=== Records shown ===

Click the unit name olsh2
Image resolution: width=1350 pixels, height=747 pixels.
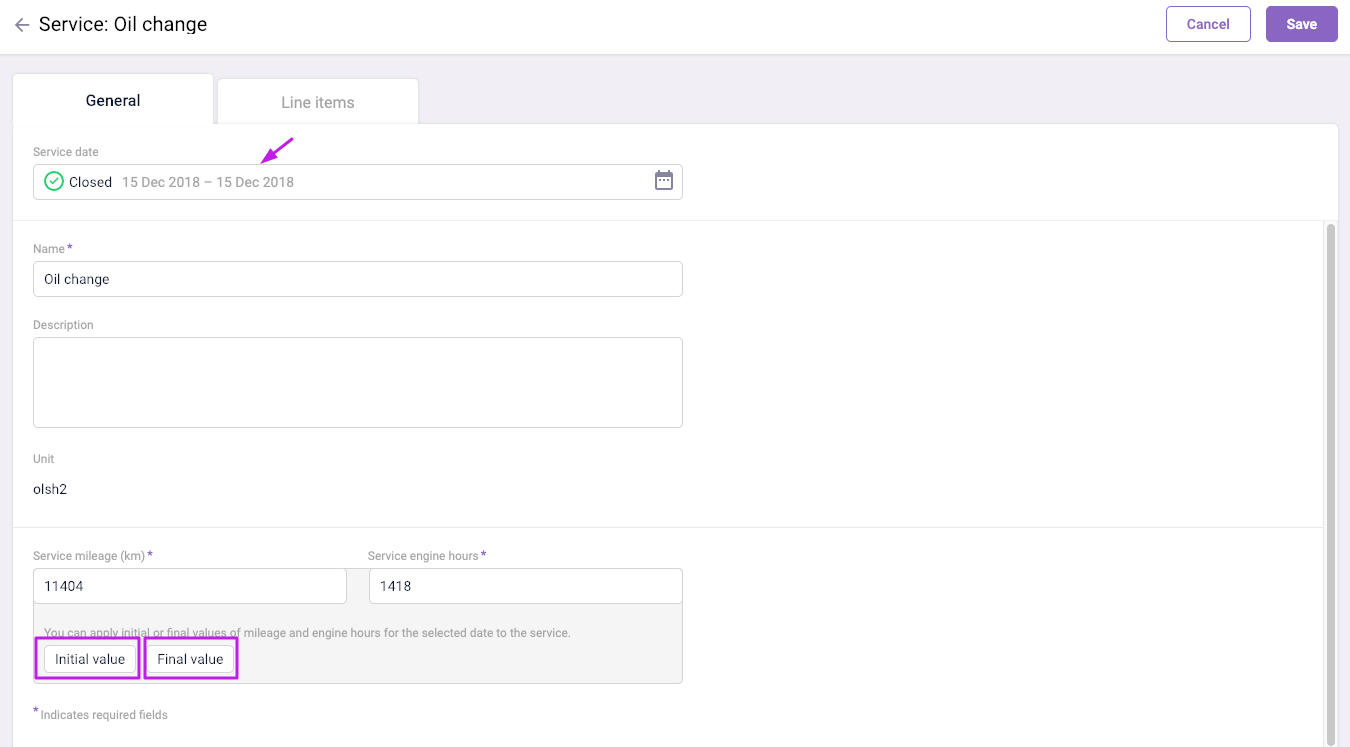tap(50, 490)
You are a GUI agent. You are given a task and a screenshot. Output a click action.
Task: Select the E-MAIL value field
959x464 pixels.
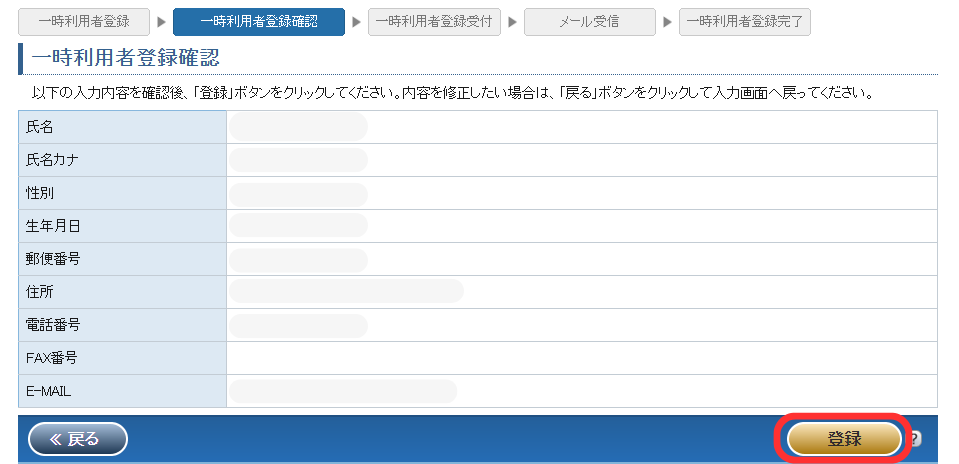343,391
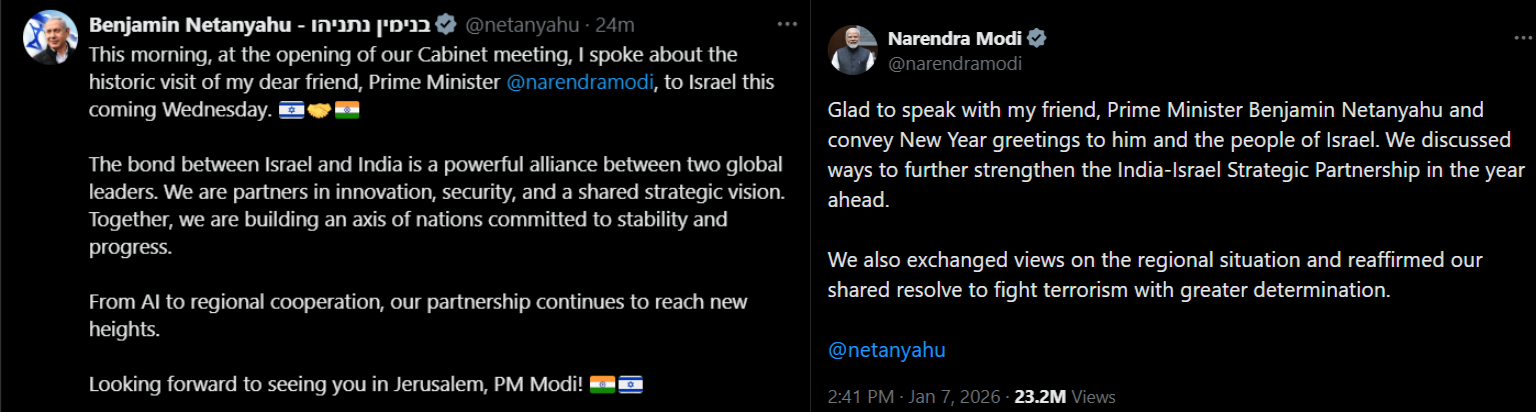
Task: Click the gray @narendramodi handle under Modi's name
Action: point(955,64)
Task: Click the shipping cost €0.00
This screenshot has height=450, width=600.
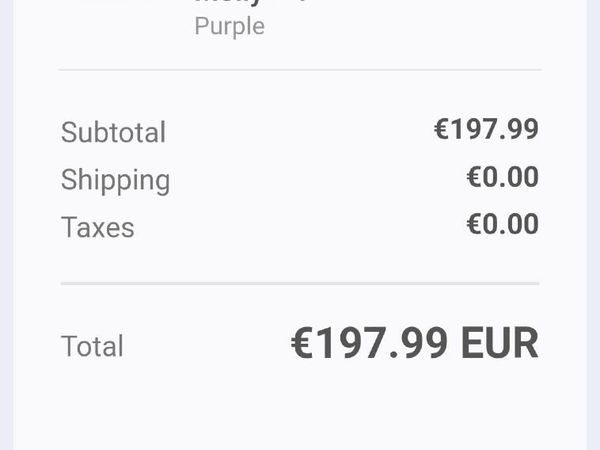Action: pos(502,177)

=== Action item ===
Please print the line that contains "Image resolution: width=1350" along with every later line of the material, exactly, through the last one. Leave pictures out of the copy.

=== Exercise result ===
Image resolution: width=1350 pixels, height=747 pixels.
tap(50, 490)
You are a GUI agent. You are given a task and a screenshot. Output a click action.
Task: Select the E-MAIL value field
959x464 pixels.
343,391
Task: Click the gray @narendramodi handle under Modi's name
Action: point(955,64)
Task: Click the shipping cost €0.00
This screenshot has height=450, width=600.
Action: pos(502,177)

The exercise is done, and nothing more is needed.